- [Job item]: Convert every line of the entries below into a Markdown table with the columns "Row" and "Line," numbering the rows and skipping blank lines. Leave the pictures out.

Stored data
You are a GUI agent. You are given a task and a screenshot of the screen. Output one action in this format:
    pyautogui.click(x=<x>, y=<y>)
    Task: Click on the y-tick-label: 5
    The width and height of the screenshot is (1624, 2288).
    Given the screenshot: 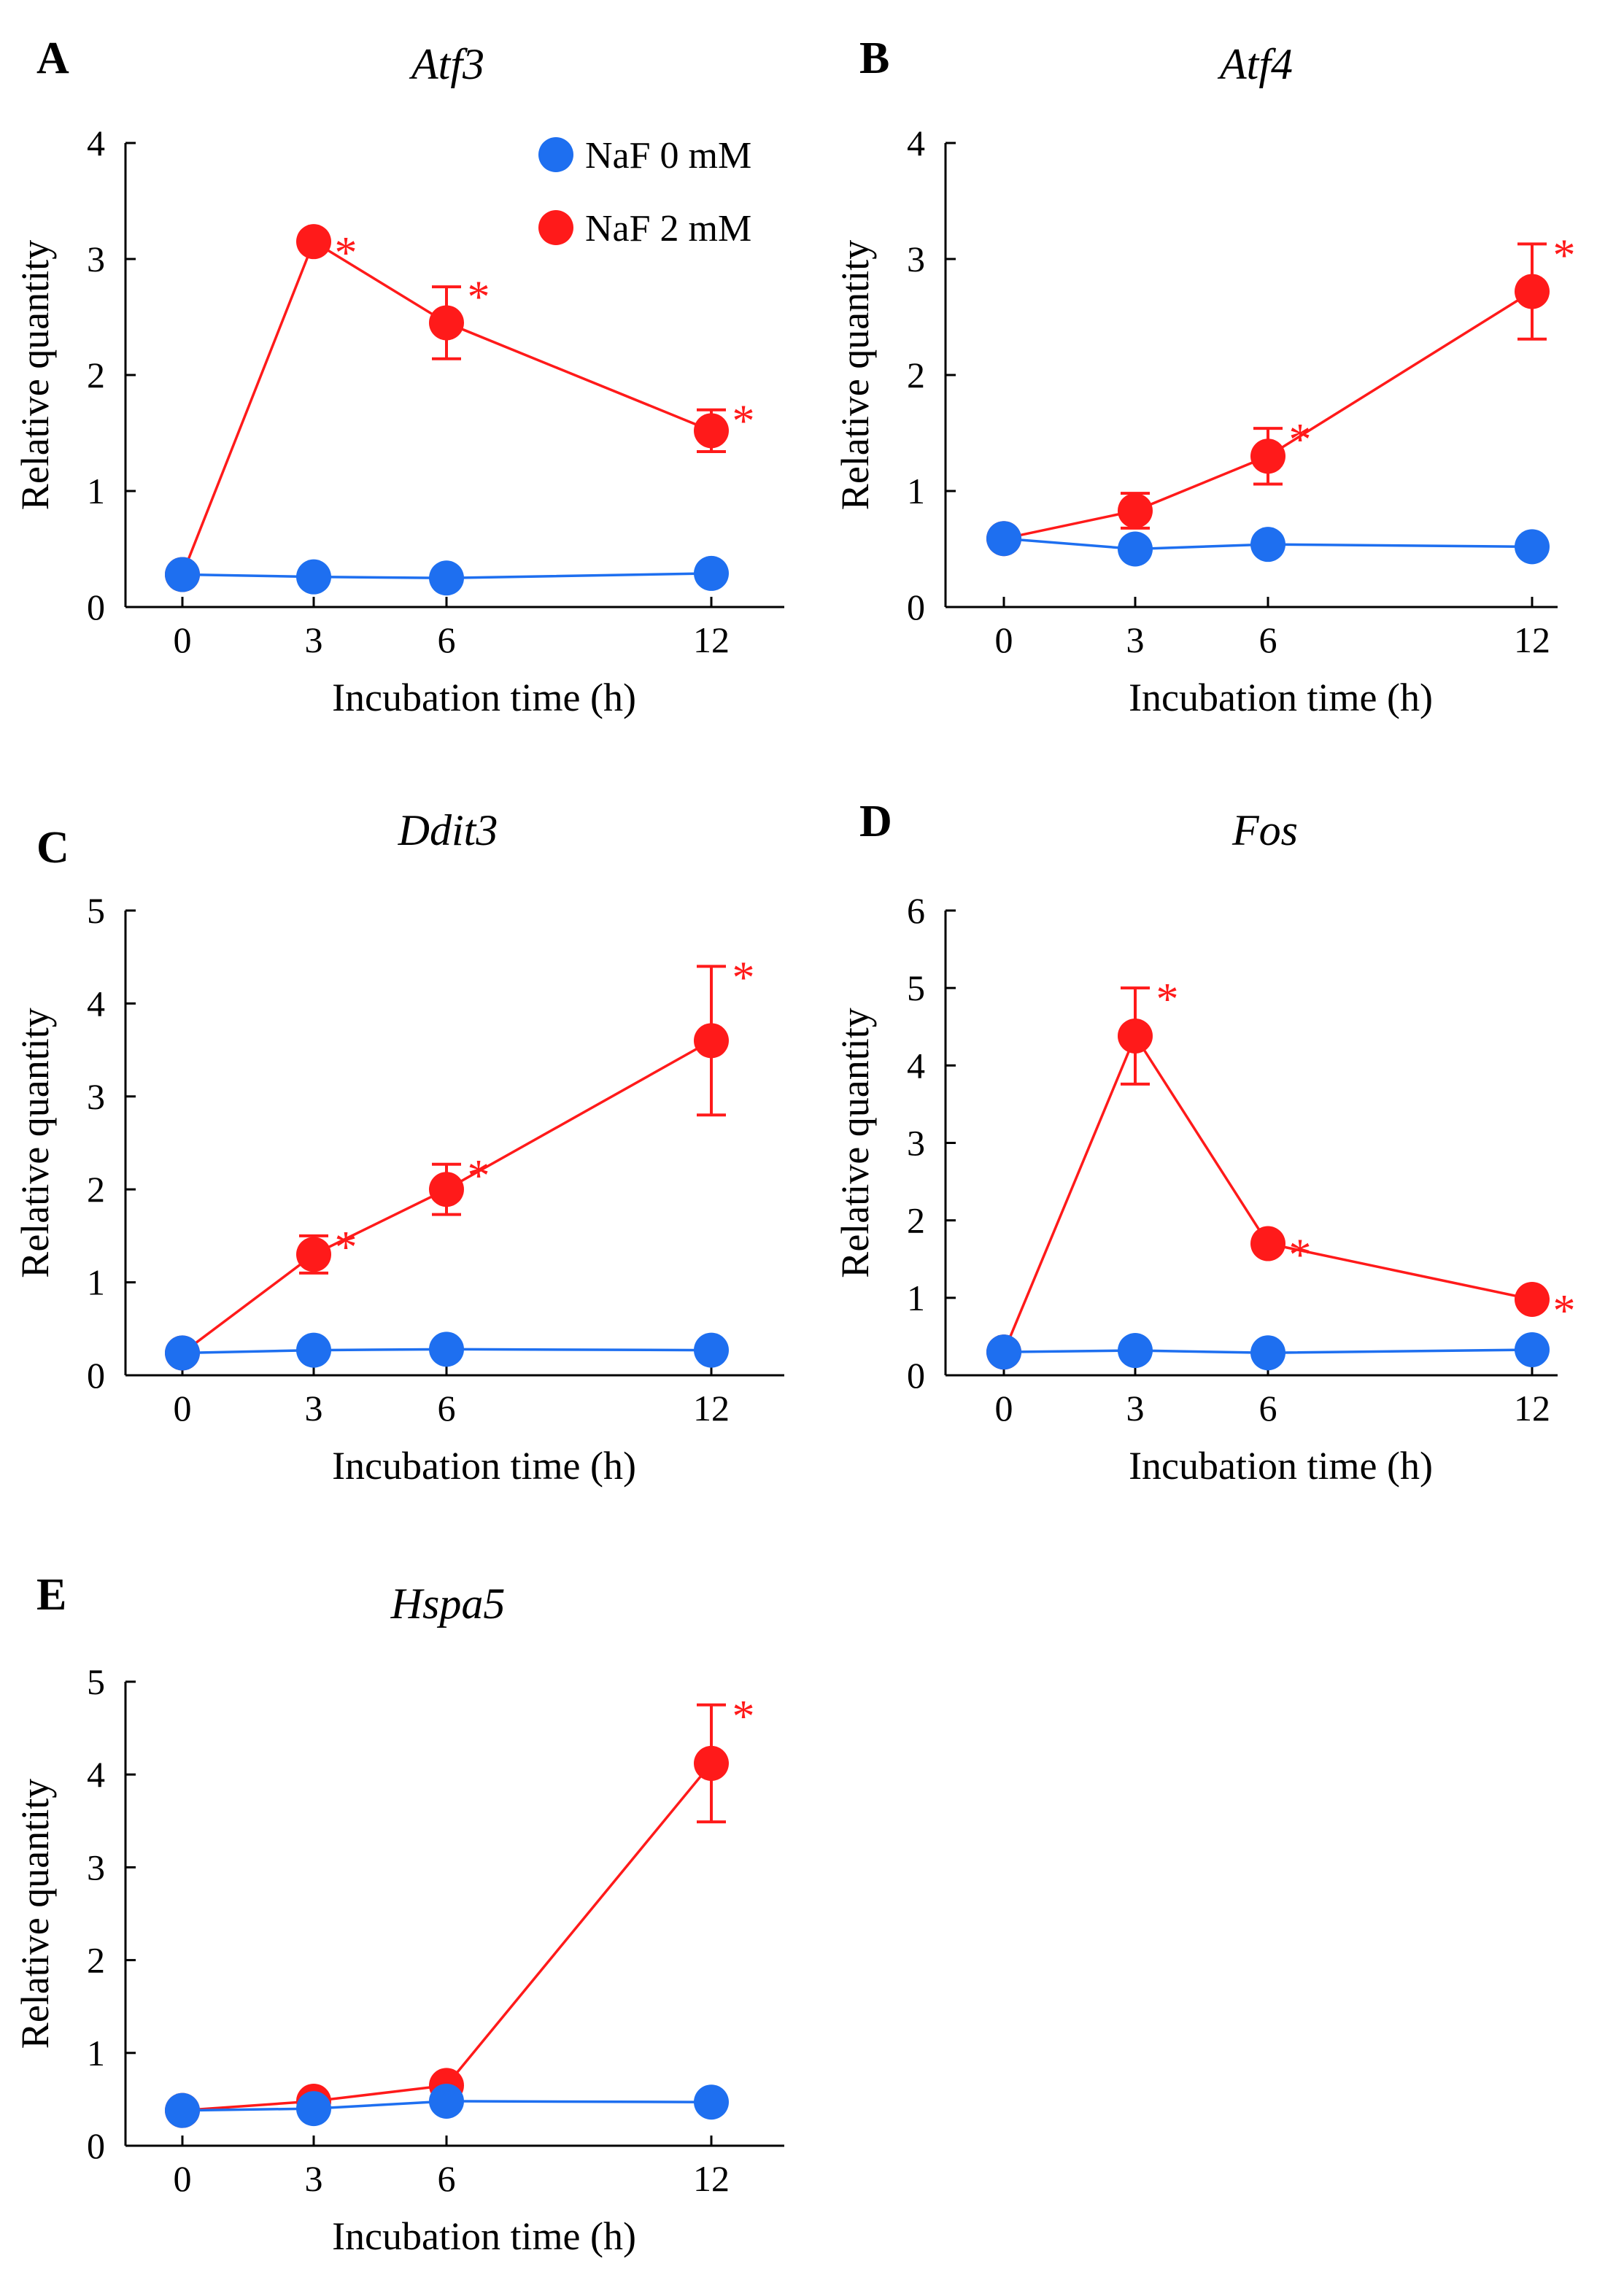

- [Response]:
| Row | Line |
|---|---|
| 1 | You are a GUI agent. You are given a task and a screenshot of the screen. Output one action in this format: |
| 2 |     pyautogui.click(x=<x>, y=<y>) |
| 3 |     Task: Click on the y-tick-label: 5 |
| 4 |     The width and height of the screenshot is (1624, 2288). |
| 5 |     Given the screenshot:  |